I have been experimenting with a ton of frontier models and open source models like GPT 5.4, Opus 4.6, Composer 2, MiniMax M2.7, just to name a few. All of the models have been great but lately new models have just been rather minor intelligence improvements. That’s not to say that the minor difference isn’t significant but for me they have lost their novelty. So I opted to take a different approach and I looked into models I can run locally.

Now in terms of computer specs, I run the following setup: Ryzen 3700x, 32GB of DDR4 Corsair Vengeance running at 3200 MHz, a NVIDIA Geforce RTX 3060 TI Tuff Edition, with a 1TB EVO 980, on Fedora 43. Now, I do not have the latest and greatest specs but I have a solid rig and I was amazed that my slightly outdated hardware could run some local models.

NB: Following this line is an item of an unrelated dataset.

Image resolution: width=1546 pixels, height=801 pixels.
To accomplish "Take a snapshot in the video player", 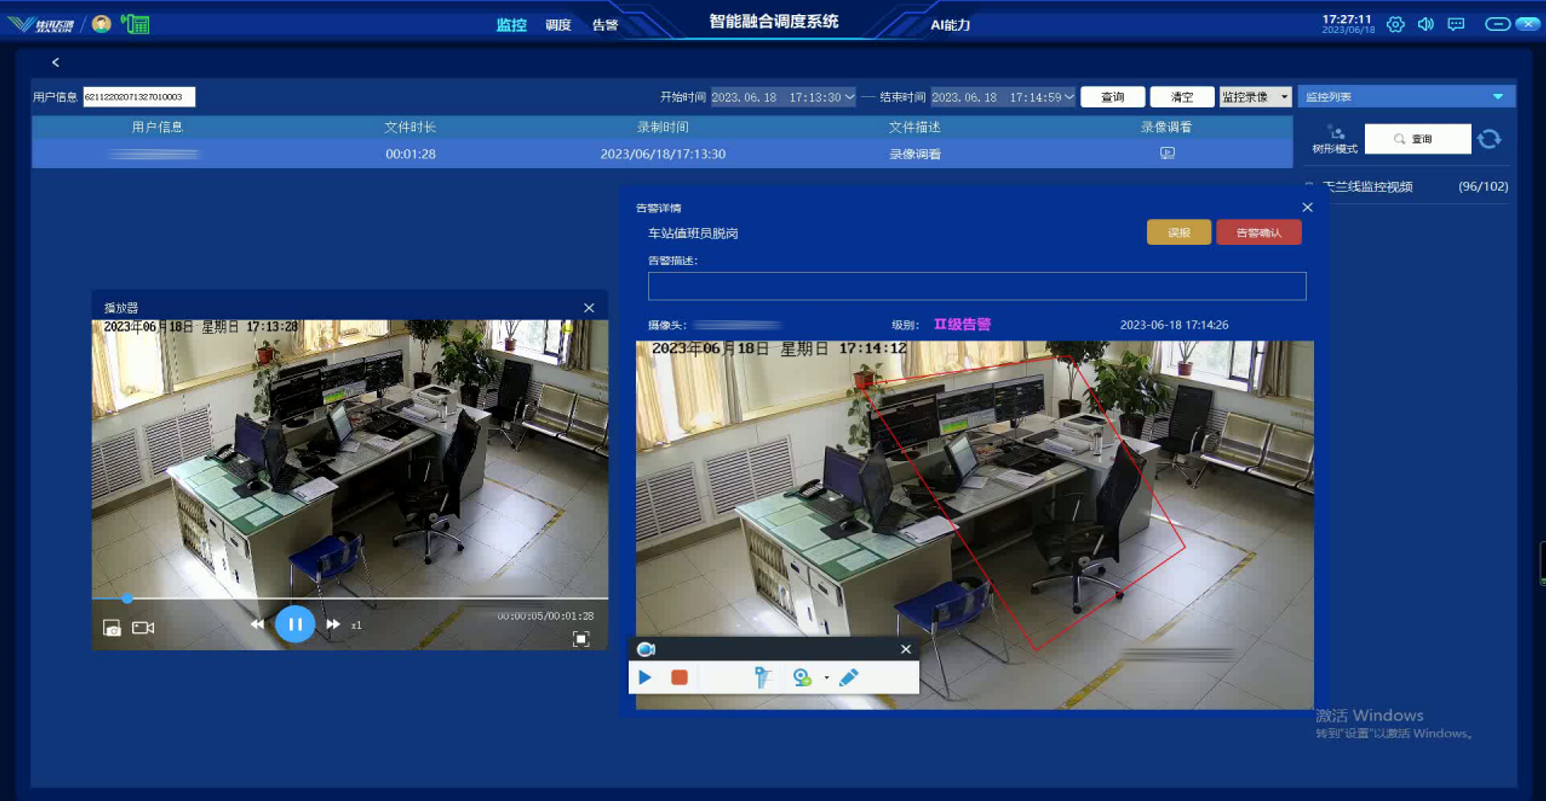I will pos(112,628).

For reference, I spent a good weekend discovering what models were possible to run on my hardware. In this short time I got a chance to experiment with Open Hermes 2.5, Gemma 3, and Mistral on Ollama. However, I ended up settling for Gemma 3 e2b as it was the only model that I can get a reliable token per second (TPS). I was pretty impressed with the idea of running a model locally after this experience using a private fork of Fabs Chat (yet another shameless plug). Despite my initial impression I was relatively bored of just a chat model that could not reliably tool call, until Gemma 4 dropped earlier this week.

I was blown away with a model that can reliably tool call and use web search running on my local machine, that only cost me pennies per web search. However, after a few turns into a session, I noticed a pretty noticeable degradation in performance. Despite this setback I discovered through my journalctl logs that this stemmed from my KV cache not being able to fit in VRAM, causing it to spill into system RAM and dragging the CPU into inference. Ultimately, this led me to introducing a pretty rough patch that only remembers the last ten messages in a conversation in a current session to prevent the model’s performance on my machine from degrading.

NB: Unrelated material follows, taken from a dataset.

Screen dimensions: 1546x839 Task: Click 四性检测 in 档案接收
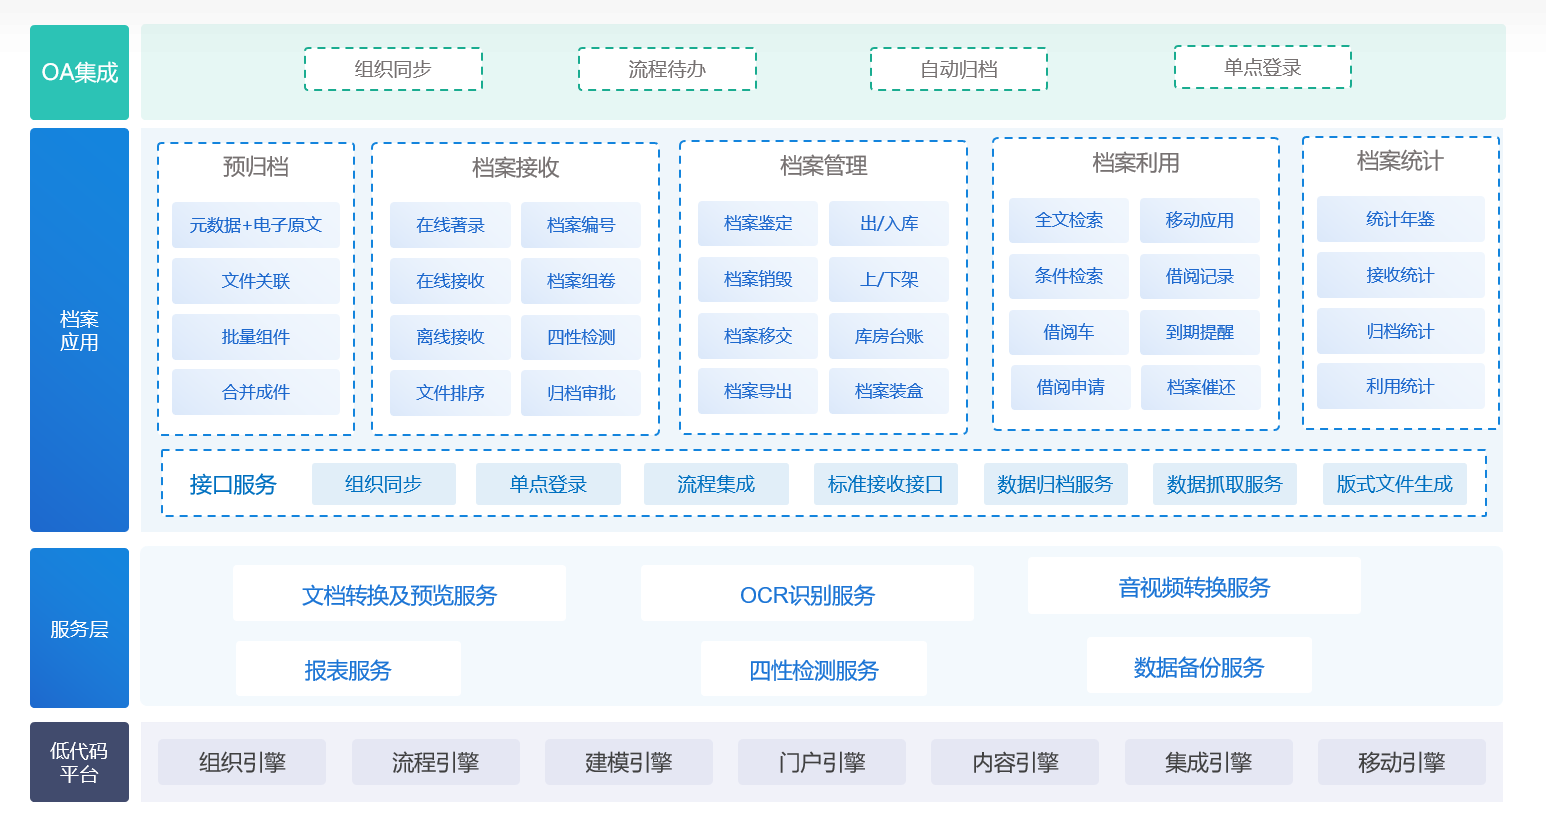(581, 337)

Despite the rough chat experience I was inspired by the potential of these local models to make smaller tools powered by AI. My goal with my next project Fabs Review is to make a lightweight code review inspired by services like Code Rabbit or Greptile. I want to see how far I can push these models while being restrained by my current hardware, and whether the result is good enough to finally justify cancelling another subscription.